I think I have only seen female police officers at the metro and even then, I don't know if they're REALLY expected to chase after criminals.
At police stations they're usually engaged in some form of paperwork.

Anonymous said...

I agree that wearing the Hijab (or other veils) should be out of choice. Nevertheless, I think that this is similar to office jobs (etc) where employees have to wear formal attire. In this situation, it can be in terms of serving public, so that those who find revealing clothes offending can feel comfortable in approaching the police for help.

Susanne said...

Did the lady seem pleased that you were interested in interviewing her about her job? I'm more curious how she felt having an American lady take the time to ask about her career. Good picture. Thanks for sharing about your time with her, and about the hijab being part of the uniform.

Elena Bebe said...

I don't think it's similar. One can look very modest or respectful without the hijab.
Whichever way you may want to look at it, the hijab is still a religious garment and not just ANY item of clothing. It should be left at that.

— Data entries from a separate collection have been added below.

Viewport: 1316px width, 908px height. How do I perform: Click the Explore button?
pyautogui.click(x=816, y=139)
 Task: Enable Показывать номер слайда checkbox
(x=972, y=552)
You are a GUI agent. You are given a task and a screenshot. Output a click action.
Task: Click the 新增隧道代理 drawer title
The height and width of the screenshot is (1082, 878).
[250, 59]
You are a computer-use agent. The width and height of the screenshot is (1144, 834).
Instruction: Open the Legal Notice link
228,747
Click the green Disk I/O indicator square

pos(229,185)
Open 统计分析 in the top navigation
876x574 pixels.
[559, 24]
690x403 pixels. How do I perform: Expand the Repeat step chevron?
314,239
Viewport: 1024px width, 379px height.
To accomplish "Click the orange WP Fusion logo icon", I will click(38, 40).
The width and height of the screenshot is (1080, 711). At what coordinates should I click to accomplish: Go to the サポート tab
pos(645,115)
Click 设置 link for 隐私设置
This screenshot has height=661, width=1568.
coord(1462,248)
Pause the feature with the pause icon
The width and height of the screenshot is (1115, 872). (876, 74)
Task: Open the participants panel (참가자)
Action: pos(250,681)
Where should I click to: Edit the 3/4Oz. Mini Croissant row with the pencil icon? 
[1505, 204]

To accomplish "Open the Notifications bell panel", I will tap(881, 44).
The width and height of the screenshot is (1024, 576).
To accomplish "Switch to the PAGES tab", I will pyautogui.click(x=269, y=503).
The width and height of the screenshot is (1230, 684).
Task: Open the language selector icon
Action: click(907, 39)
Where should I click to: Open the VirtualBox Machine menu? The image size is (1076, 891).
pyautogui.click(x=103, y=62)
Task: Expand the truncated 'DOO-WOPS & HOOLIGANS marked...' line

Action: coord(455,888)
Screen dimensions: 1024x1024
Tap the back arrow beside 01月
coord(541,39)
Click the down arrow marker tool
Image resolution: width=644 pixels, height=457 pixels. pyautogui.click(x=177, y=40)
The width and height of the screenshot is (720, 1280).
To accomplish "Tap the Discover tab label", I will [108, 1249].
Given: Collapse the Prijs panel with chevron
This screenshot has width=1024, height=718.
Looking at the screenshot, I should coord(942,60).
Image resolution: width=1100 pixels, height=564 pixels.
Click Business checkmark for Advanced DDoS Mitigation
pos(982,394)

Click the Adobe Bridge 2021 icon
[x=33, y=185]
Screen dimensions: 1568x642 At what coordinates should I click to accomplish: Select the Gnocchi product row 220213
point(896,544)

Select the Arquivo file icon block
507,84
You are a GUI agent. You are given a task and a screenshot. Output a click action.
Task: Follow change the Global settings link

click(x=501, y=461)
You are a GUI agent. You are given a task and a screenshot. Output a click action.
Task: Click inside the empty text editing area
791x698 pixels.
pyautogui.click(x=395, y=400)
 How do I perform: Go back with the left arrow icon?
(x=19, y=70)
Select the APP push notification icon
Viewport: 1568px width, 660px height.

Stacie Perkins Palmer said...

Is it safe to assume that women aren't involved in any of the tactical police work? Perhaps they conduct investigations? And ditto Kathy Haynie's question. Speaking as a female LEO, desk duty is either a form of disciplinary action or it is requested due to health issues, injury, or pregnancy. How do the policewomen there view it? Just curious.

Bridget said...

The woman I interviewed was thrilled to be in her particular job. The police department is extensive with lots of "sections" (their term), and so I don't know that a desk job here carries the same implications that Stacie mentions.

At the time of my visit, there were signs in the station promoting the new Emirates Women Police Association, whose mission is "To emphasize the role of Emirati women and to enhance their contribution to the police work."

Cait said...

Ditto Liz, you look great Bridget! Love the skinny jeans.